Accordingly, you may want to prepare a list of top-line recommendations for next steps. Based on the discussions and perhaps decisions made in the inspiration workshop, the recommendations may change. In any case, consider using the following top-line recommendations as next steps at the end of the inspiration workshop.
Conduct a Customer Experience Maturity Assessment to identify your organization's current stage. Prioritize initiatives, focus area, and capabilities needed for a phased approach to reach new levels of customer experience maturity. The free Customer Experience Maturity Assessment for this book is available at the book's companion website at www.ConnectTheExperience.com/cxassessment.
Use the approach described in Chapter 7 to explain how to align business objectives and digital goals. Once the objectives and digital goals map are completed, you can focus on specific areas and capabilities your organization needs.
Conduct a Quick Wins initiative where you can create and deploy a minimal implementation of an optimized customer journey. Learn more about how to conduct a Quick Wins exercise at www.ConnectTheExperience.com/QuickWins.
You can measure the effectiveness of the optimization as a way of getting firsthand insights into customer experience improvements.
If you are in a situation where you do not have the support of the board to make a case for customer-experience transformation, you may want to consider going undercover. With this approach, you demonstrate with small cases how your organization can use the Customer Experience Maturity Model to produce positive outcomes.

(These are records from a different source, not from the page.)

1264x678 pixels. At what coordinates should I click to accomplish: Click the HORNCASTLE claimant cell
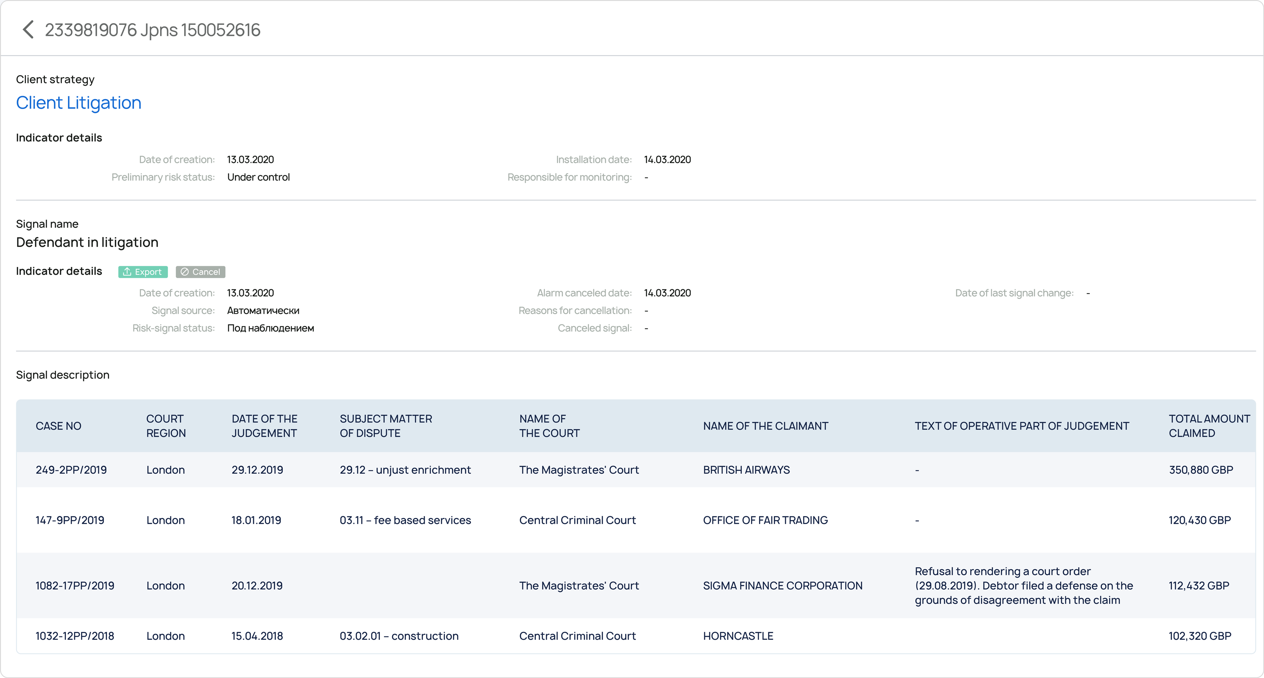tap(737, 636)
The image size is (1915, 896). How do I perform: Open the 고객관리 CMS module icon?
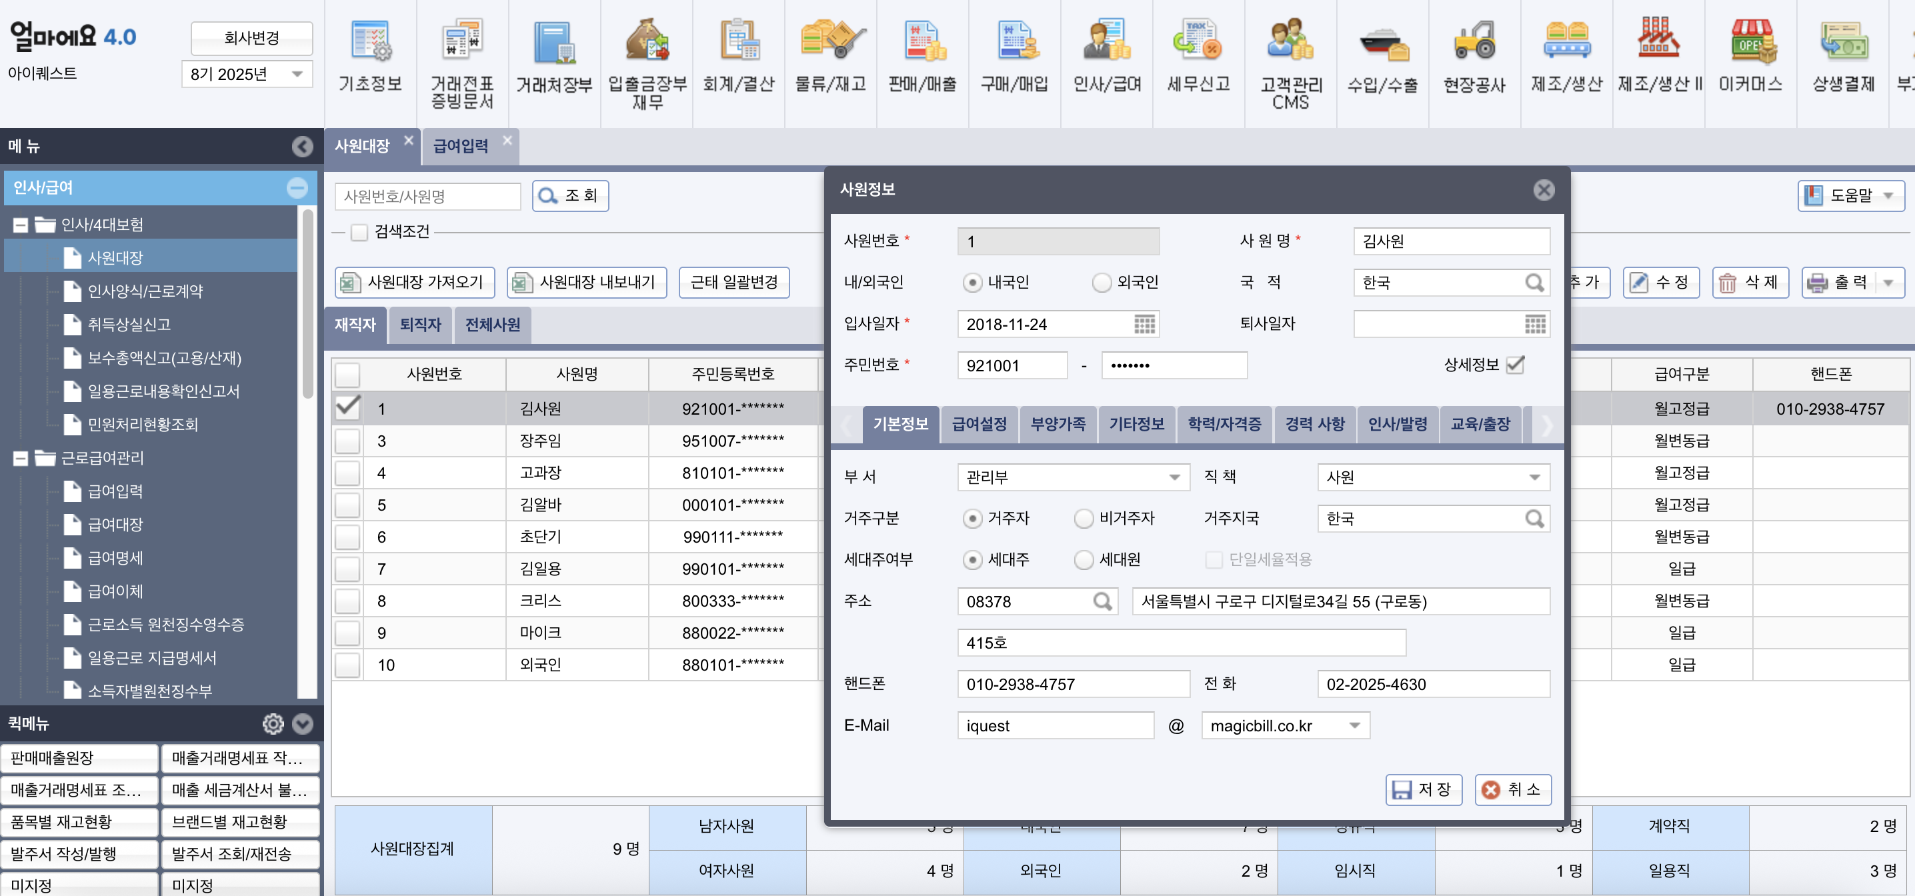point(1290,56)
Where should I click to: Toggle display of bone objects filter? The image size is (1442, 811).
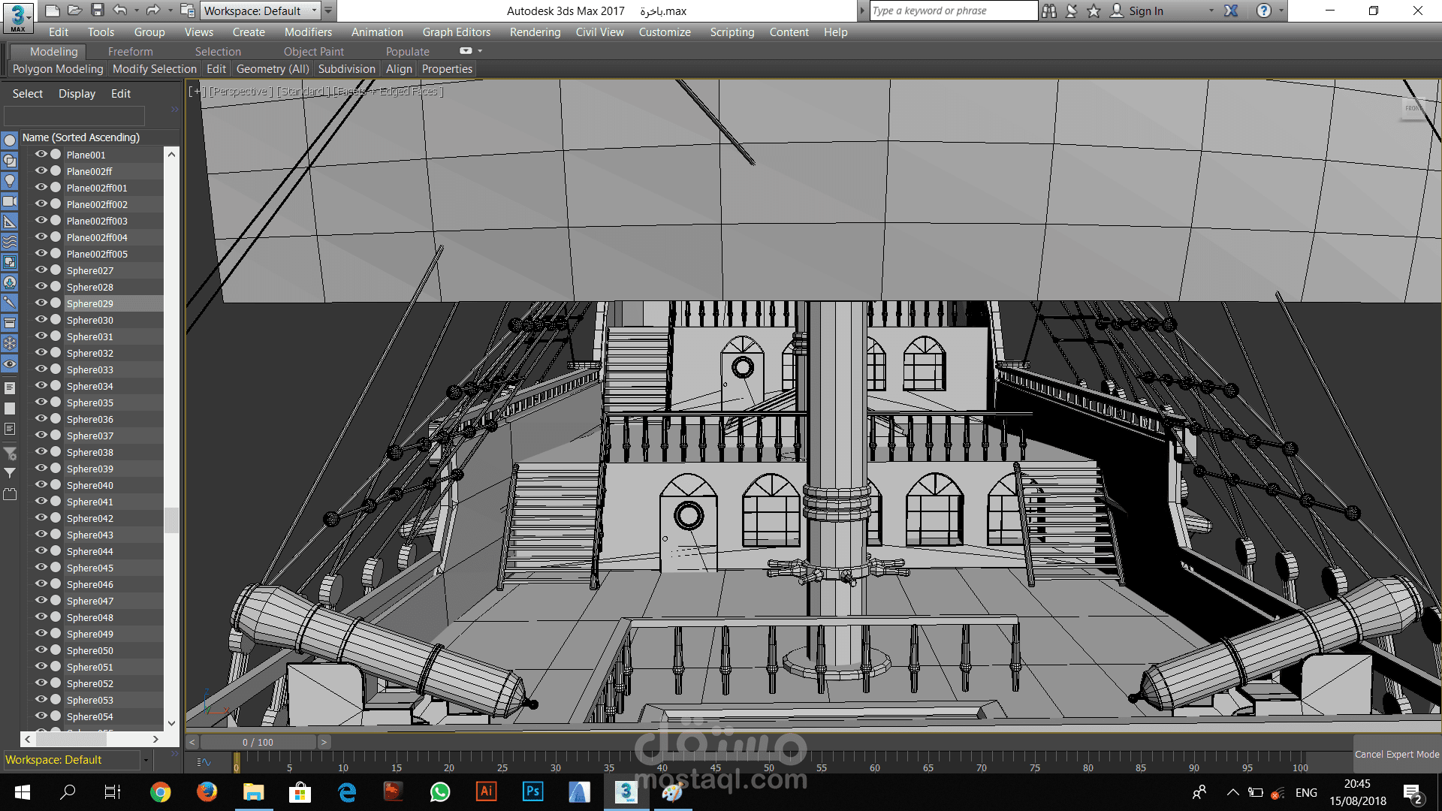coord(10,303)
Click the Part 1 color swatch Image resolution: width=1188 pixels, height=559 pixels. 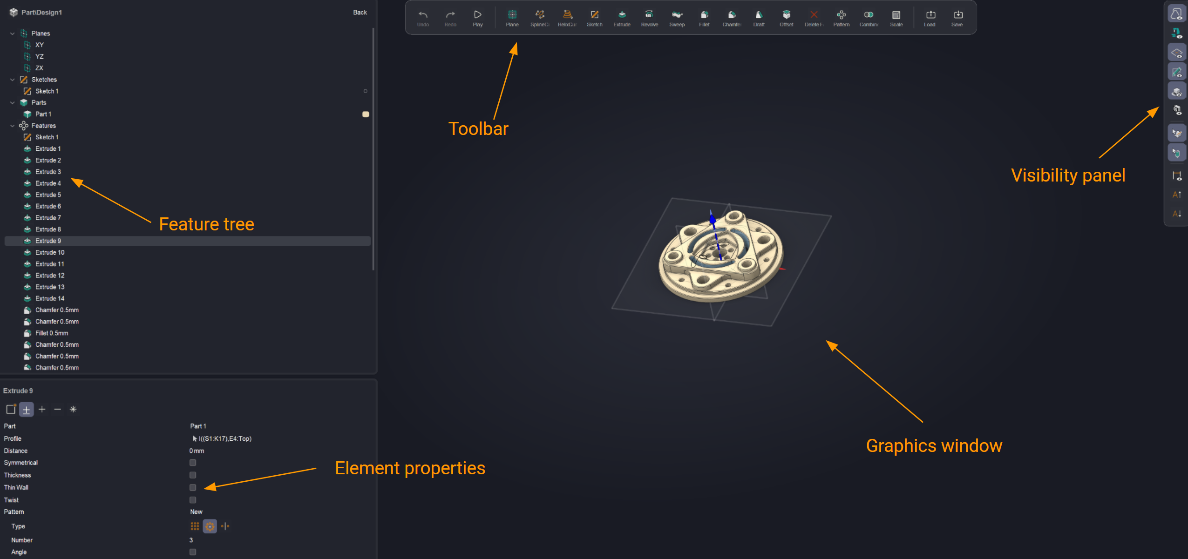(x=366, y=114)
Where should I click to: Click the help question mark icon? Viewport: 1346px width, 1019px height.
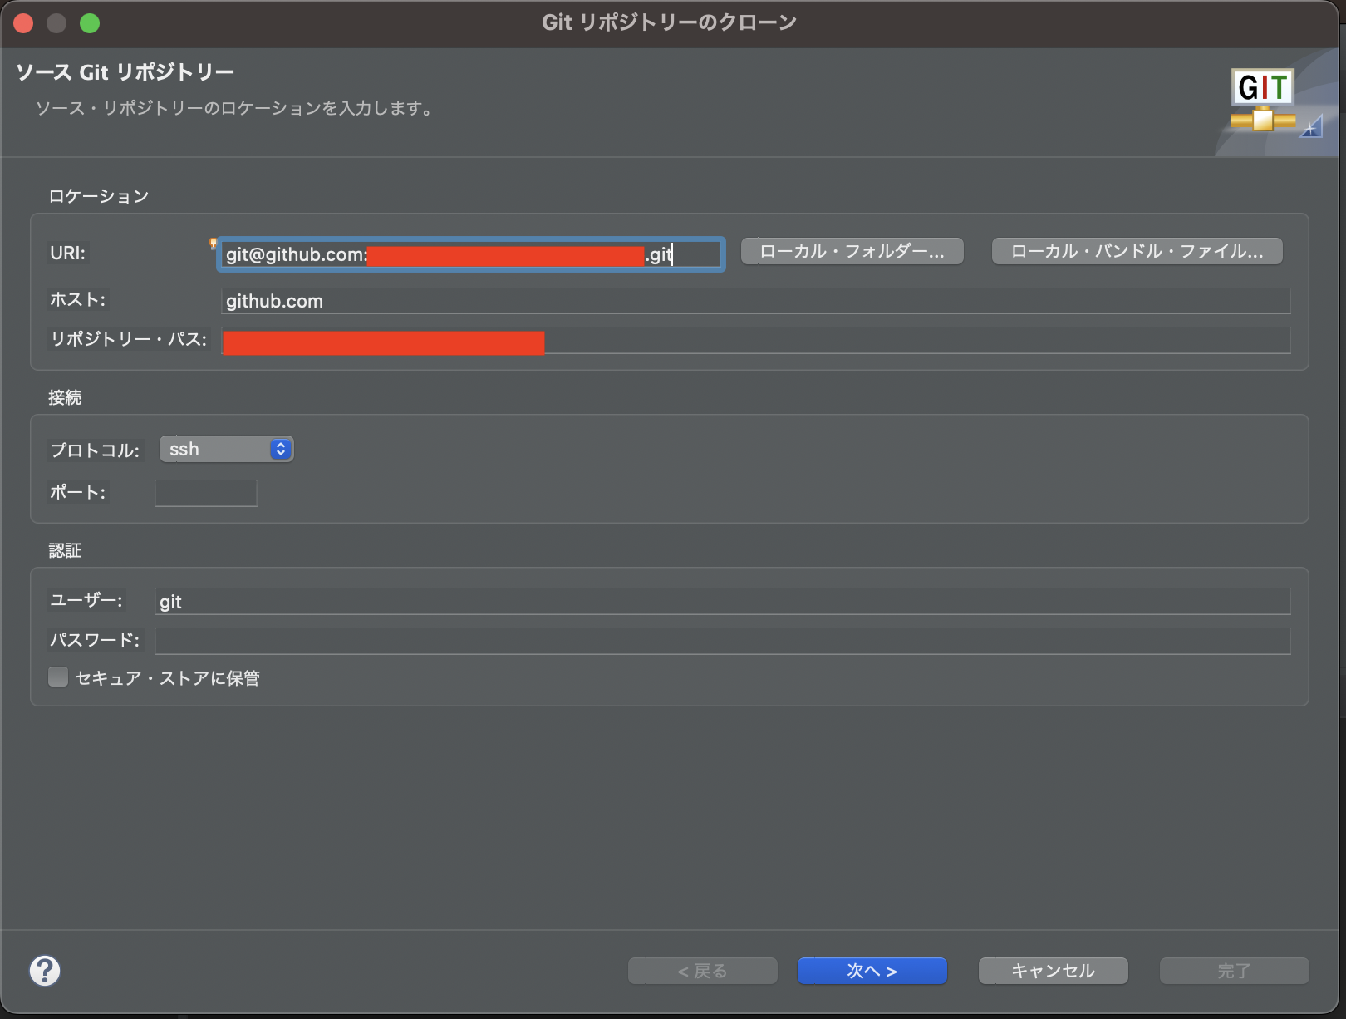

The aim of the undercover approach is to secure quick wins. To do that, identify a few calls to action with measurable goals on your website and go through the optimizing process. Within the context of these few goals, you should use the best practices in this book to optimize those goals. Keep it simple and measurable.
Take inspiration from Chapter 8, the Optimize stage. It will show you simple but effective ways you can optimize experiences using personalization and testing. Make sure you record benchmark statistics before and after the optimization. Use the quantified results to help make your case for the board.
For undercover tips and approach, get the latest checklist and inspiration at www.ConnectTheExperience.com/undercover.
Naturally, depending on the nature of your company, you will likely identify additional topics to include in the process of selling to the board. But with the approach outlined in this chapter, our aim is to help you take an approach that is outside in. With this, you should be on your way to building a long-term business case and starting your company's journey toward unified and connected customer experiences that are fruitful for both your customers and your organization.